▶ TASK DIRECTIONS
Write out, word for word, only the lines from the one with "Open the calendar icon" to the end of the data below.

▶ INPUT DATA
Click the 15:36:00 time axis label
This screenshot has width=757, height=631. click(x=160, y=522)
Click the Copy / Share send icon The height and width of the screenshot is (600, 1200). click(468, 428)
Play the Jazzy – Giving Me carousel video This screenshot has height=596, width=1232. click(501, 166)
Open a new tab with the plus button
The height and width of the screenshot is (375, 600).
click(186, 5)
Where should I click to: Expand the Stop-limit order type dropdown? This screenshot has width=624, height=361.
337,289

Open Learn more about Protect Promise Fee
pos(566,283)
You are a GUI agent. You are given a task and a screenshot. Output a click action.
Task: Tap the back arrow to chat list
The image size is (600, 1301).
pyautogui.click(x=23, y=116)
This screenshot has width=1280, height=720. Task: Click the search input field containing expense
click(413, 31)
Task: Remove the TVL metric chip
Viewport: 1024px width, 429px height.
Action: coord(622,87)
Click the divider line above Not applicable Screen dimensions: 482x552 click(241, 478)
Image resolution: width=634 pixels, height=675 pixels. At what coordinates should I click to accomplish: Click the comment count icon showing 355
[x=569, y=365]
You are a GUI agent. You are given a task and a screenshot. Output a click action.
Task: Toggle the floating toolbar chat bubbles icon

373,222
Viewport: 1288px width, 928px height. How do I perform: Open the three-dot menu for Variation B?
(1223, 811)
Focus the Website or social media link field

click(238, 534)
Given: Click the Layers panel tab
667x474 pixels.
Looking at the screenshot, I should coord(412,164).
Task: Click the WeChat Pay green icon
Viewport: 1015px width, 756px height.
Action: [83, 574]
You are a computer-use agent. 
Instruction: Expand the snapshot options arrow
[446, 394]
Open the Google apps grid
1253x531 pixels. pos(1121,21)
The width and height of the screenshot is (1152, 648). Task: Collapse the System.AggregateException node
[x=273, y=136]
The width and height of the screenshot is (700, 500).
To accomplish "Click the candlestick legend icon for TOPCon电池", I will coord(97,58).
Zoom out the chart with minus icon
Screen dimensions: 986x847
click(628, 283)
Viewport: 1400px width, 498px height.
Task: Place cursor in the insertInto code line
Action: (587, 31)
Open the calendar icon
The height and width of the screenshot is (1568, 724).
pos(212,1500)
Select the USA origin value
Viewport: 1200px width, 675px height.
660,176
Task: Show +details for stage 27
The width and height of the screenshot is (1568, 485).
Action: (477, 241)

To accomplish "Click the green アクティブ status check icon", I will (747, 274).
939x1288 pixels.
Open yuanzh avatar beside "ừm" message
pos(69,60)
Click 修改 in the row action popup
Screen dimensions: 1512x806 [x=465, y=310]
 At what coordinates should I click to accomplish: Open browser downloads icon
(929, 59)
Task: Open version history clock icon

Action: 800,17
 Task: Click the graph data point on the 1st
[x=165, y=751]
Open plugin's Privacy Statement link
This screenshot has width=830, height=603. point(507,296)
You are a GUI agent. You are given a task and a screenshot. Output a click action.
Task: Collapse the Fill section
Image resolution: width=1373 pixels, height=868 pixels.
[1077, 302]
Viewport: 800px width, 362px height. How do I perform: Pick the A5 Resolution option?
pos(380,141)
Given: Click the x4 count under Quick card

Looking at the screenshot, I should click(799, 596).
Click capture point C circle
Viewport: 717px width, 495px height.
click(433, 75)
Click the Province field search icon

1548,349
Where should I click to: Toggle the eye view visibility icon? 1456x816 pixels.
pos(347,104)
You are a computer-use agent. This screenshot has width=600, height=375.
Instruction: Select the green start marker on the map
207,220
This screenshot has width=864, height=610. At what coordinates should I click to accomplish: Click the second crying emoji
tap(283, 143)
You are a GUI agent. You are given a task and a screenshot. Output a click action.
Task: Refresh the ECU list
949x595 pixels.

▶ RESPONSE
Open the calendar icon
The height and width of the screenshot is (1568, 724).
pos(212,1500)
Select the USA origin value
Viewport: 1200px width, 675px height.
660,176
Task: Show +details for stage 27
The width and height of the screenshot is (1568, 485).
Action: (477, 241)

To accomplish "Click the green アクティブ status check icon", I will (747, 274).
939x1288 pixels.
Open yuanzh avatar beside "ừm" message
pos(69,60)
Click 修改 in the row action popup
Screen dimensions: 1512x806 [x=465, y=310]
 At what coordinates should I click to accomplish: Open browser downloads icon
(929, 59)
Task: Open version history clock icon

Action: 800,17
 Task: Click the graph data point on the 1st
[x=165, y=751]
Open plugin's Privacy Statement link
This screenshot has width=830, height=603. point(507,296)
You are a GUI agent. You are given a task and a screenshot. Output a click action.
Task: Collapse the Fill section
Image resolution: width=1373 pixels, height=868 pixels.
[1077, 302]
Viewport: 800px width, 362px height. How do I perform: Pick the A5 Resolution option?
pos(380,141)
Given: Click the x4 count under Quick card

Looking at the screenshot, I should click(799, 596).
Click capture point C circle
Viewport: 717px width, 495px height.
click(433, 75)
Click the Province field search icon

1548,349
Where should I click to: Toggle the eye view visibility icon? 1456x816 pixels.
pos(347,104)
You are a computer-use agent. This screenshot has width=600, height=375.
Instruction: Select the green start marker on the map
207,220
This screenshot has width=864, height=610. At what coordinates should I click to accomplish: Click the second crying emoji
tap(283, 143)
You are a GUI agent. You are given a task and a screenshot. Output a click action.
Task: Refresh the ECU list
949x595 pixels.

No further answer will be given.